Assignment =>
Copy every line of the entries that has the string "column" in it.

Input data Start Marker

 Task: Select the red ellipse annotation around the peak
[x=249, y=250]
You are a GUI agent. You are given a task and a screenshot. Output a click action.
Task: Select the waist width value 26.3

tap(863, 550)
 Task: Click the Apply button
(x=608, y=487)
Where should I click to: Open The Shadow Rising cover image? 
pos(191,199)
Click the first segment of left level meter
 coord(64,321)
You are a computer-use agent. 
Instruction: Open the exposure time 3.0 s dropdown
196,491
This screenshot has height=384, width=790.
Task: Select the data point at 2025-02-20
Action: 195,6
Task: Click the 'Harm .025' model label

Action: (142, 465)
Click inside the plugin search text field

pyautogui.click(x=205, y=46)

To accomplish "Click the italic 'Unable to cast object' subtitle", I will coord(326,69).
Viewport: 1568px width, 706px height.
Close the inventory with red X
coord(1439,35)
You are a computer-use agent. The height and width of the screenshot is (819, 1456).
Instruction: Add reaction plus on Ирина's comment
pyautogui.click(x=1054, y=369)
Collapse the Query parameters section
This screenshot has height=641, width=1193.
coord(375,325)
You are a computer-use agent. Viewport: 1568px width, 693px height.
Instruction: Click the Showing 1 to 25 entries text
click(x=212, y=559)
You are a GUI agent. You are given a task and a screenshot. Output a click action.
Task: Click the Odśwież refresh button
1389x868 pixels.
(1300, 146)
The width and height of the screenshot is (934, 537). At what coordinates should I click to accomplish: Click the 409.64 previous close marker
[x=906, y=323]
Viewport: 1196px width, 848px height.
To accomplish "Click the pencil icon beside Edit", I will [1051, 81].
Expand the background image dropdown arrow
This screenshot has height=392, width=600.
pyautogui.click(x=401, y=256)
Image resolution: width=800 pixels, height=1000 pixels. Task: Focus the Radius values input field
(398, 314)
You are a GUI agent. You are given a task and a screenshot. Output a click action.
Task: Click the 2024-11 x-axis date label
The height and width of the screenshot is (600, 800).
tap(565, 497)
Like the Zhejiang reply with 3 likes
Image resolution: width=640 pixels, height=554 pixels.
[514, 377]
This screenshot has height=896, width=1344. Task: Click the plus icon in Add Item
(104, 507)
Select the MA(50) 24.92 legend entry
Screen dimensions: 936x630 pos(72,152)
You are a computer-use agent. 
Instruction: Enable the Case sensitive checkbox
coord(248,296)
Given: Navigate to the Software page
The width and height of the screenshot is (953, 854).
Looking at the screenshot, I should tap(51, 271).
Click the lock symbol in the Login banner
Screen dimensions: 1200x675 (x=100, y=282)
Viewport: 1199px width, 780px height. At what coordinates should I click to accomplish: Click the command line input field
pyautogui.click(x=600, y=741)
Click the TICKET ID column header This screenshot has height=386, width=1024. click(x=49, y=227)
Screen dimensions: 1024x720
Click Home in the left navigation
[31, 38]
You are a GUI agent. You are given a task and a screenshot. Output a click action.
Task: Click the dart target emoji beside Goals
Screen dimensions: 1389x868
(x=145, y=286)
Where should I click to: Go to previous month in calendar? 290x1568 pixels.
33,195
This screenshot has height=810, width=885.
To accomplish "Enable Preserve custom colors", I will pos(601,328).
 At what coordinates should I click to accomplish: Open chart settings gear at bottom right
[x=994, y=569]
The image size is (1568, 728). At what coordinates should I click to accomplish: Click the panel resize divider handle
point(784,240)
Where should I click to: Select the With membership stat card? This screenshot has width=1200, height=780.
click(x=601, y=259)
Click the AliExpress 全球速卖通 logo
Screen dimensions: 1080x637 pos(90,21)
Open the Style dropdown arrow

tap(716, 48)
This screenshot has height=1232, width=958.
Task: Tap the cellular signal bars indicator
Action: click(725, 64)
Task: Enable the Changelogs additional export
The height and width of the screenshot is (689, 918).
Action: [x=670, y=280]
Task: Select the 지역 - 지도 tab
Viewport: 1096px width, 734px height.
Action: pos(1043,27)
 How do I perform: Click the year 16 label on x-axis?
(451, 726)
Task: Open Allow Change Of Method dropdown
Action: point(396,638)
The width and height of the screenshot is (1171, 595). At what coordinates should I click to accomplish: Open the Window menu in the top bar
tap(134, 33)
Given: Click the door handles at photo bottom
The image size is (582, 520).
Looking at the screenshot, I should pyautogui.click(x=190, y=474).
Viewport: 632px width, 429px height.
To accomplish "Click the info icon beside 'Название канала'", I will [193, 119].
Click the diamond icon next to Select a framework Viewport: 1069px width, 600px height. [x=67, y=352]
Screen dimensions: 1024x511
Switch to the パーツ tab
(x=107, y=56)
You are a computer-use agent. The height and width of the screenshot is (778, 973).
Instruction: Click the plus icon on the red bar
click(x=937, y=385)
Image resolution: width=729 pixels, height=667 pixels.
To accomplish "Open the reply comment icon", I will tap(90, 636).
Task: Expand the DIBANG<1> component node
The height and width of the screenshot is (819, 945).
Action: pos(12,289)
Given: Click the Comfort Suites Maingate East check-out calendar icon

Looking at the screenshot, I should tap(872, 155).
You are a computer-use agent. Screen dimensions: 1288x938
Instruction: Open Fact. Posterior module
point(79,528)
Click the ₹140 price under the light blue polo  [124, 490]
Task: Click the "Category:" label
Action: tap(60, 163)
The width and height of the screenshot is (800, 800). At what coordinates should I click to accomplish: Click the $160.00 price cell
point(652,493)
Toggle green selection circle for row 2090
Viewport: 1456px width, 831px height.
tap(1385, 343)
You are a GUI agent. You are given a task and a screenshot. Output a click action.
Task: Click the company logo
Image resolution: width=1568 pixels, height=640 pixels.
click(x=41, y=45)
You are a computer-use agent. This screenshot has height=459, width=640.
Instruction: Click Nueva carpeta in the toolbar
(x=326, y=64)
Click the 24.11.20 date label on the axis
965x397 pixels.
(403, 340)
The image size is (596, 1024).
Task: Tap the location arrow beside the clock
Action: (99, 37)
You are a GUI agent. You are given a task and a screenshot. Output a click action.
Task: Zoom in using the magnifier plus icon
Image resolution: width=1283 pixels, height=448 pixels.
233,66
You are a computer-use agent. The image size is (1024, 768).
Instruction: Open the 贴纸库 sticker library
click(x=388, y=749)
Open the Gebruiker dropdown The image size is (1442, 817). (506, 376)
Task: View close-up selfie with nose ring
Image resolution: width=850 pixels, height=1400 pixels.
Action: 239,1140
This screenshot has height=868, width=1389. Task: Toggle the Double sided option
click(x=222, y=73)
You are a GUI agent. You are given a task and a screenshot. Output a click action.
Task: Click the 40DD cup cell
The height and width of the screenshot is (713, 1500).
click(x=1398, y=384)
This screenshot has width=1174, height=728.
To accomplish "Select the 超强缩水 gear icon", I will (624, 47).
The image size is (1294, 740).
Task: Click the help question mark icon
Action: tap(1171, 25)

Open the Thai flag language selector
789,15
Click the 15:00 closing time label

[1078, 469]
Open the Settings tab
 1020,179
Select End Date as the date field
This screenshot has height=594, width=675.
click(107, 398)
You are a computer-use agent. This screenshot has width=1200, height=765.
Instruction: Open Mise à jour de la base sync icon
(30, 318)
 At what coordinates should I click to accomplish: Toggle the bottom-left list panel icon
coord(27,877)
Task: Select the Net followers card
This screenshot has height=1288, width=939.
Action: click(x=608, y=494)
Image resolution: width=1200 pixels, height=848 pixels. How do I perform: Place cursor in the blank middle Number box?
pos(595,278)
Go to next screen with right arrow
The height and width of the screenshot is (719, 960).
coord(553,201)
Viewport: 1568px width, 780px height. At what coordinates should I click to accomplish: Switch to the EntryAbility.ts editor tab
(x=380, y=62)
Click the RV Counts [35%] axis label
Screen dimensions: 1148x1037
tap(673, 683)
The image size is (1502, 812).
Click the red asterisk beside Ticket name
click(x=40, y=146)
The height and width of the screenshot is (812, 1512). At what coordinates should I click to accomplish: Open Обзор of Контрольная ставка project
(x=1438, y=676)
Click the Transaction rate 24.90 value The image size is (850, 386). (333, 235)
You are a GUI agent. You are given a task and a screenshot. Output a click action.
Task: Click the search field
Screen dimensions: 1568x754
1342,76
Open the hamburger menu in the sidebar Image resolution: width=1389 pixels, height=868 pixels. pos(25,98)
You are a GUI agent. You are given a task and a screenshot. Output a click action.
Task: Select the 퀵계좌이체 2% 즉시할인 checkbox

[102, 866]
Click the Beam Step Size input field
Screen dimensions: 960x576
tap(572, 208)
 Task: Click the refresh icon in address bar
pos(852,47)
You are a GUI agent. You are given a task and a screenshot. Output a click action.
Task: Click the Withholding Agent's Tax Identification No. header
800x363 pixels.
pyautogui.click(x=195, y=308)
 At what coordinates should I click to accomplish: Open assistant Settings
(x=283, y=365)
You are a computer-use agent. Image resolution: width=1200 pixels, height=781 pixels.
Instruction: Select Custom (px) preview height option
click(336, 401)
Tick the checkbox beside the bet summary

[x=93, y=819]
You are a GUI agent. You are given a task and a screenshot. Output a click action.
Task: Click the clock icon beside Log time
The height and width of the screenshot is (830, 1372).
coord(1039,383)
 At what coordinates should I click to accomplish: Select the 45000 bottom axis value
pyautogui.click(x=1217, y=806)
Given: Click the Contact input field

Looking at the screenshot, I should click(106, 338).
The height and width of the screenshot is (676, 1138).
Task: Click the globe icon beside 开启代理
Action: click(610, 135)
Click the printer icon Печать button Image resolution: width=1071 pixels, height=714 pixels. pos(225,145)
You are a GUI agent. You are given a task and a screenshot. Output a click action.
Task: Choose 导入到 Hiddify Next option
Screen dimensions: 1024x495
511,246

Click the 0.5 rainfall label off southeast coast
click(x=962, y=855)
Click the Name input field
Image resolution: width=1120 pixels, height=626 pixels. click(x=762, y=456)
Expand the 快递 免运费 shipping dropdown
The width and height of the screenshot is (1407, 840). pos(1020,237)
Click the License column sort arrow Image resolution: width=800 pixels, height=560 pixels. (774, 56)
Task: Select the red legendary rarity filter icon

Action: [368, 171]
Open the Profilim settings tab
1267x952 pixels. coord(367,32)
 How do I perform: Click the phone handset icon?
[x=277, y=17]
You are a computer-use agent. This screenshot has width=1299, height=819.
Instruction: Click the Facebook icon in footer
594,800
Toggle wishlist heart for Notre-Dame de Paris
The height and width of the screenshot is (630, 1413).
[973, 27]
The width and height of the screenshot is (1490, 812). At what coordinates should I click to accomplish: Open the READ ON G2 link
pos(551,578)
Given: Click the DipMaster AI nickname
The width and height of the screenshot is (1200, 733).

Input data End Marker

Solution below =>
Click the TICKET ID column header This screenshot has height=386, width=1024. click(x=49, y=227)
Click the License column sort arrow Image resolution: width=800 pixels, height=560 pixels. (774, 56)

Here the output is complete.